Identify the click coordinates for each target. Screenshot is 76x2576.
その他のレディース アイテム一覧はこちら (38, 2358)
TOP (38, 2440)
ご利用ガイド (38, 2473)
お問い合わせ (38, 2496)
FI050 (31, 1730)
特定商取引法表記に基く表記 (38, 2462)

※

_Required work:_ Copy out each record from above, exactly.

_Output:_
Identify the click coordinates for each target. Screenshot is 76x2576.
その他のレディース アイテム一覧はこちら (38, 2358)
TOP (38, 2440)
ご利用ガイド (38, 2473)
お問い合わせ (38, 2496)
FI050 (31, 1730)
特定商取引法表記に基く表記 (38, 2462)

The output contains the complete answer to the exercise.